Attacks on education are by no means limited to Pakistan and Afghanistan but are found around the globe from Latin America to Europe and Africa to the Middle East. Just as the motivations vary, so do the forms of attacks, ranging from killings, disappearances, abductions, forced exile, torture, maiming, rape, and the occupation and destruction of schools, among others.

Increasingly there are groups rallying to focus attention on the issues. The United Nations has recently added the attacks on schools to the list of violations against children it regularly monitors, the Qatar based organization Education Above All has been working with the International Criminal Court and others to activate international law on this topic, and a Global Coalition to Protect Education from Attack has been formed to help mobilize attention and foster collaboration among groups working on this issue.

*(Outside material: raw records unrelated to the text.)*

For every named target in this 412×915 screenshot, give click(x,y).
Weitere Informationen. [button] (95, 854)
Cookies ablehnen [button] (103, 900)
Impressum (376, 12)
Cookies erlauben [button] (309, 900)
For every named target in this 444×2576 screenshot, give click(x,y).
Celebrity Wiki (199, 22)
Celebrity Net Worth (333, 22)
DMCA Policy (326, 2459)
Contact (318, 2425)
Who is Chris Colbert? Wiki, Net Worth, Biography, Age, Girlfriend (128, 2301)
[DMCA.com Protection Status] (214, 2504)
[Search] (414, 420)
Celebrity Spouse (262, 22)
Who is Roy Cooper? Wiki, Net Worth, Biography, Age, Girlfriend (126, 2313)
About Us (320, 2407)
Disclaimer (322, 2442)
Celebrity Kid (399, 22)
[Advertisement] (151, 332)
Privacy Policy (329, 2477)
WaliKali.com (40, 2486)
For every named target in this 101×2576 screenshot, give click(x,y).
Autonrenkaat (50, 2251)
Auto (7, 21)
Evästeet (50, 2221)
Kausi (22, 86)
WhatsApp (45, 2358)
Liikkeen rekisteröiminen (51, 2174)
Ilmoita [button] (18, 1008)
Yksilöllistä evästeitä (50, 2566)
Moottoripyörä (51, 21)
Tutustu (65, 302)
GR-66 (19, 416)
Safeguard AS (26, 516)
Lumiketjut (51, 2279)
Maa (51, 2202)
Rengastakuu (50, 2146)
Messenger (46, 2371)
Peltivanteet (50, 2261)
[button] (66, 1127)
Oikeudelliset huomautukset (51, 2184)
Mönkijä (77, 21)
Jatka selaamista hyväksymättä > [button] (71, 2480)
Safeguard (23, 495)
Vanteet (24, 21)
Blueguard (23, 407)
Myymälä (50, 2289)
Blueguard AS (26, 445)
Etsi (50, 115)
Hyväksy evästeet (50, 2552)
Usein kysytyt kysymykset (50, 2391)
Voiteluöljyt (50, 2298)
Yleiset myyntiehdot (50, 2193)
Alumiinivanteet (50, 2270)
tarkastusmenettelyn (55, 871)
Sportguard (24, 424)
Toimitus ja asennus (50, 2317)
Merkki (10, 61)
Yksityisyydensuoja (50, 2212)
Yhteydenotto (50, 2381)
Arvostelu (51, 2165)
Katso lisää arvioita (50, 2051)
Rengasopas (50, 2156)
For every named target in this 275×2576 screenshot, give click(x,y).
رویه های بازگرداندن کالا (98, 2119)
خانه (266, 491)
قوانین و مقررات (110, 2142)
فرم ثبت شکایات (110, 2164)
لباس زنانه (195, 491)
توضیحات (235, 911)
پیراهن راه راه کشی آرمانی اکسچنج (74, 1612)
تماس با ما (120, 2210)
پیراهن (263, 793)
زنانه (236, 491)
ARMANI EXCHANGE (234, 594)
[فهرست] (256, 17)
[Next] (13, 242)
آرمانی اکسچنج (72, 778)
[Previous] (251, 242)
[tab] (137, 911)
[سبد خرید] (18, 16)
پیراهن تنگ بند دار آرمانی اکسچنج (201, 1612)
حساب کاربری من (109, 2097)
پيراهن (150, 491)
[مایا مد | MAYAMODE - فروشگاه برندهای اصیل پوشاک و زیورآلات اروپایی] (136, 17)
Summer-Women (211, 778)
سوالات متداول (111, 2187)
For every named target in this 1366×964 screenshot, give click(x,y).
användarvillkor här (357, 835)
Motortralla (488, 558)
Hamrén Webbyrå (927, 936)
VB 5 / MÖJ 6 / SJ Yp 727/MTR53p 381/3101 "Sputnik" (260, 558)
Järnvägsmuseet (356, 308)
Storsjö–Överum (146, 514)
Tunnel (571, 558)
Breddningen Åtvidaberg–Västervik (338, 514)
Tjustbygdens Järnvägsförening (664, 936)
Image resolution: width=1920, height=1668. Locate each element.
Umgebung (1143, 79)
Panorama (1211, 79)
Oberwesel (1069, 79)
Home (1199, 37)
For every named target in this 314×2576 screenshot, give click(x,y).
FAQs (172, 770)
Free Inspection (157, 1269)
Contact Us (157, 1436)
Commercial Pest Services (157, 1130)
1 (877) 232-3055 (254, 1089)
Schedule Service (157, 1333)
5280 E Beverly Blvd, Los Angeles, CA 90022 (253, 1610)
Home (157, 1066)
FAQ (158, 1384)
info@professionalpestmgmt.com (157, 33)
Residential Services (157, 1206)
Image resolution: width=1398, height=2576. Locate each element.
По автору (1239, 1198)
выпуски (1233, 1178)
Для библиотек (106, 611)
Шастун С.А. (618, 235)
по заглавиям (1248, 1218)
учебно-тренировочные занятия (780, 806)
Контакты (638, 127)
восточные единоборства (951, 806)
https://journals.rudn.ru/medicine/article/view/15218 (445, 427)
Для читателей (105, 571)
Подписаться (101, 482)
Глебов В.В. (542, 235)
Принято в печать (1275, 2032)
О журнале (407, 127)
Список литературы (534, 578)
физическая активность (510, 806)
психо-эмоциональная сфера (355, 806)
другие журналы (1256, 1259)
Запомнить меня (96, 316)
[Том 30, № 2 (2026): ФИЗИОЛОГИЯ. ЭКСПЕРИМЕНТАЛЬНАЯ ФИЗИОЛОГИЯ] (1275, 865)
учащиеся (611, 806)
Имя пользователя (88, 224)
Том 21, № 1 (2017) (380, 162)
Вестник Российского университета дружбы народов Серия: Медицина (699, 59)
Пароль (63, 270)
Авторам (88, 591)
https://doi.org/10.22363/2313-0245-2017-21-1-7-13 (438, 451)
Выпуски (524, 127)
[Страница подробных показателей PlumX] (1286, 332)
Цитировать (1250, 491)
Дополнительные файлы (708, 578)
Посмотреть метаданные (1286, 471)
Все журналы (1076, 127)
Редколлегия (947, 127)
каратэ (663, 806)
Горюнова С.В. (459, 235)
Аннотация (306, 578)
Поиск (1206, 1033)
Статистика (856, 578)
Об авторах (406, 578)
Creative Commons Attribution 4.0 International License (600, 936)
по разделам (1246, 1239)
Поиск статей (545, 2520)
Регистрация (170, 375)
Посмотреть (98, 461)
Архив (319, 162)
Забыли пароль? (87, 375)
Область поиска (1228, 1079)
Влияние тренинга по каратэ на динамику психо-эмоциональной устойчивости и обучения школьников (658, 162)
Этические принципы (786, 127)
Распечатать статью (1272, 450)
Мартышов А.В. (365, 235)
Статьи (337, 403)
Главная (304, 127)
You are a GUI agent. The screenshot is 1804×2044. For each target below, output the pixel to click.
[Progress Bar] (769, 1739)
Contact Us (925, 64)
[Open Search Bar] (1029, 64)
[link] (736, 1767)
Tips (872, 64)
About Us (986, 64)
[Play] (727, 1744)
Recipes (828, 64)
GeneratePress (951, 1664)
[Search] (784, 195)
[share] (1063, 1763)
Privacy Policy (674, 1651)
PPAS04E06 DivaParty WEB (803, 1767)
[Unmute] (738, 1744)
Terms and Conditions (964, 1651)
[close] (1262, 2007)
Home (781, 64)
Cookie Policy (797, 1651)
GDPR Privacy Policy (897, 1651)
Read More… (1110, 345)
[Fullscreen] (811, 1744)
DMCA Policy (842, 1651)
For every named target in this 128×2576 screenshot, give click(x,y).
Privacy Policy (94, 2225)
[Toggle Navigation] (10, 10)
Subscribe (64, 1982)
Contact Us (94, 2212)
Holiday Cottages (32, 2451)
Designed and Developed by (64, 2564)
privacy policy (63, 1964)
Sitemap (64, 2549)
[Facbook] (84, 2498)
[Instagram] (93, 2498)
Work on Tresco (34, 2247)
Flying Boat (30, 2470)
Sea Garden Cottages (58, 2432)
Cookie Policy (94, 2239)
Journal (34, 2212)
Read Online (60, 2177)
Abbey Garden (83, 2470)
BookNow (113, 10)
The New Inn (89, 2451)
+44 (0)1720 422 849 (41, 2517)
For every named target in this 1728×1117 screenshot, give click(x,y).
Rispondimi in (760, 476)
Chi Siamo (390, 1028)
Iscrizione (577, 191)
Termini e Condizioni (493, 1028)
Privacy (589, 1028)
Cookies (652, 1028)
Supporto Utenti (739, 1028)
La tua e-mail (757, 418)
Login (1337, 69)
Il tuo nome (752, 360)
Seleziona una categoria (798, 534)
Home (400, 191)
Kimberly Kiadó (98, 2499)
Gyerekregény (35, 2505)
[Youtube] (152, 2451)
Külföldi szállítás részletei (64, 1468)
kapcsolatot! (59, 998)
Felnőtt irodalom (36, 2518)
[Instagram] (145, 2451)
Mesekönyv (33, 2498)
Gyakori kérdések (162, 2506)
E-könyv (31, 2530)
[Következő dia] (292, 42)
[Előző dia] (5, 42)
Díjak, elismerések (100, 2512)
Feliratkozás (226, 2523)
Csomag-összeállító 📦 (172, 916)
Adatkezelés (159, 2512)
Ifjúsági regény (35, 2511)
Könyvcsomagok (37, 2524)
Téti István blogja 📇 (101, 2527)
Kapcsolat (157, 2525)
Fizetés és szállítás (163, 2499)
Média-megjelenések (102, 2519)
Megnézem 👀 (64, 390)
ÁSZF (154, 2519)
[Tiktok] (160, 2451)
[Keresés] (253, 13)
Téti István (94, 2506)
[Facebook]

Emerging attention to this issue does not mean it is anywhere near being stopped for attacking education is a particularly effective means of silencing a community. When girls or their schools are harmed it is not only the moment of violence that hurts them but, assuming they survive, the years of lost learning they give up. At the moment, the recent efforts of the international community are of little comfort to Malala who fights for her life in a Pakistani hospital.